Worse from damp, and worse from dry weather are deep-seated, and very important : if strongly marked in the patient, they may be used as eliminating symptoms. “I feel ten years younger to-day because it is raining ; all my joints are quite loose, and I can move freely” said a patient a few days ago : while others stiffen and ache for a mere passing shower. There is a small important list, patient better in wet weather which is not in Kent’s Repertory* – Alum., Ars., ASAR., Bell., Bov. BRY., Carb-an., Carb-v., CAUST., Cham., Fl-ac., HEP., Ip., Laur., Mang., Med., Mez., Mur-ac., Nit-ac., NUX., Plat., Rhod., Saba., Sep., Sil., Spig., Spong., Staph., Sulph., Zinc. (Rheumatic pain better in wet weather, means practically, Caust., Hep., or Nux-v.). Dr. G. Miller says, “in rheumatism where we expect as a rule to have an agg. from weather changes, its absence becomes peculiar ; where the patient is not affected by change of weather, exclude Dulc., Nux-mos., Phos., Ran-b., Rhodo., Rhus., Sil., Tuberc. And where the patient is not affected by wet weather exclude Calc., Merc., Nat-c., Nat-s., Ruta.

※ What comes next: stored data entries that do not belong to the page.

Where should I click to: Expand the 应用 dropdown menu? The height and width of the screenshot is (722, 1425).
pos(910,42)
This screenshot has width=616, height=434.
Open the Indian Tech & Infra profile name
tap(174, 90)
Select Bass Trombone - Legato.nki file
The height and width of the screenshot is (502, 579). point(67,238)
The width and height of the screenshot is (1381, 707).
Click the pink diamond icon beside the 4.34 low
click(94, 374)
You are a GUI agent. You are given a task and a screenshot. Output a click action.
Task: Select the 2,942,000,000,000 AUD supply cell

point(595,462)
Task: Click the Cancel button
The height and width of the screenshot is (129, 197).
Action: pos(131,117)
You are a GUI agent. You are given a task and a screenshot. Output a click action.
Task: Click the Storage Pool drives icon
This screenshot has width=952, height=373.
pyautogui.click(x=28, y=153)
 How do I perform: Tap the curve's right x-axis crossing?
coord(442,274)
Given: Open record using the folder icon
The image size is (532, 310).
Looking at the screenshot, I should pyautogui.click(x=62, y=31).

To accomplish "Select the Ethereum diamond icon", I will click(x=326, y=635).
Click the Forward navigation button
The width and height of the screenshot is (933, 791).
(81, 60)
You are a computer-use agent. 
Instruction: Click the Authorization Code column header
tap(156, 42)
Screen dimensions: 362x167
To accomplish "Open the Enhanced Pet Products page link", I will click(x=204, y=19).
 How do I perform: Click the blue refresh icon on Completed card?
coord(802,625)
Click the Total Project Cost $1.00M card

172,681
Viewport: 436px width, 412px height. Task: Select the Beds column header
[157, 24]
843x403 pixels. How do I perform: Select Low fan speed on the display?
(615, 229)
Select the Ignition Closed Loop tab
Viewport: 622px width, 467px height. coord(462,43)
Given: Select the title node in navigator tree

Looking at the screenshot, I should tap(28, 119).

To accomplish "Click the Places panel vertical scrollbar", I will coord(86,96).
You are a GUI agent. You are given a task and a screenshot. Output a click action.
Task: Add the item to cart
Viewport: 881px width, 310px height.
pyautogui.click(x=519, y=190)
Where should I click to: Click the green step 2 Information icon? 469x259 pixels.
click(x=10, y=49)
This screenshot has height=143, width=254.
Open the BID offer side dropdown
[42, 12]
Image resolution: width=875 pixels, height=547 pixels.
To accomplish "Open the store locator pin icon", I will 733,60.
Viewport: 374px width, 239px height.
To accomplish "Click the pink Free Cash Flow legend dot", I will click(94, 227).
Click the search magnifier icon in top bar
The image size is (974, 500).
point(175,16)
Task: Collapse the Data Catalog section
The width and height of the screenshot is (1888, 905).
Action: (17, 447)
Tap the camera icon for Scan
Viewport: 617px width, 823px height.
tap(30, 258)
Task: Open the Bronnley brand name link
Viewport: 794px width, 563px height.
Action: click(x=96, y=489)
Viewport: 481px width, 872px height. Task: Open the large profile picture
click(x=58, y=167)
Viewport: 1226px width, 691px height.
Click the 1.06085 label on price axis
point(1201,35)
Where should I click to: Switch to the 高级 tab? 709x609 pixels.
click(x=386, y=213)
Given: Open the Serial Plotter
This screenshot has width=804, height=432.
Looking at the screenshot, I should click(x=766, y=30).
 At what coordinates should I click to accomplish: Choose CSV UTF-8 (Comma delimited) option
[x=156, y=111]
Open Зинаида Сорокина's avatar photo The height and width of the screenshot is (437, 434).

* Dr. Kent points out that this rubric appears in his Repertory as “Dry weather agg.” p. 1357, and “Cold dry weather agg.” p. 1349.
Then there are patients who never dare to get into a bath, who are obliged to “wash in sections” as one of them expressed it ; since they feel faint, or actually do faint, as soon as the water flows over their skins : while in a lesser degree, others feel miserably weak and ill after a bath. Such symptoms must be very marked and definite to carry great weight or to rule out drugs ; but they help immensely : the last may give the casting vote between Puls. and Sulph.
Last, and least important of all, comes the name of the patient’s malady. Look it up, if you like, at the very end, and it may joyfully confirm your choice of drug, which it must not unduly bias. If your patient is an asthmatic patient, it is comforting to know that the drug his symptoms demand has again and again cured bad cases of asthma. But remedies that have never been recorded as having cured asthma will do the trick, if the symptoms of the patient cry out for them, as their simillimum. Drugs have not all been pushed far enough to produce lesions, and their voices do not carry, as a rule, deeper than function – except in the cases of accidental poisoning. But get the right drug, the stimulus needed, and you will find the reaction of the organism deep enough in all conscience, and long-sustained. Then KEEP YOUR HANDS OFF ! Wait long for a second very definite cry, before you dare to interfere. You may have to wait months – then wait ! Remember, it is the patient who has to cure himself ; the drug cannot cure him ; the drug is only the stimulus that starts the vital reaction. So long as curative reaction is in progress, it is senseless – criminal – to interfere. This is the way to crush your work, to vitiate your experience, to break your heart. So long the patient is improving, let him be, and never meddle till he begins to slip back : that is the first possible moment to repeat, or to reconsider the case. It is safer to be a little late than a little soon. You must “go fast slowly,” there is no other way.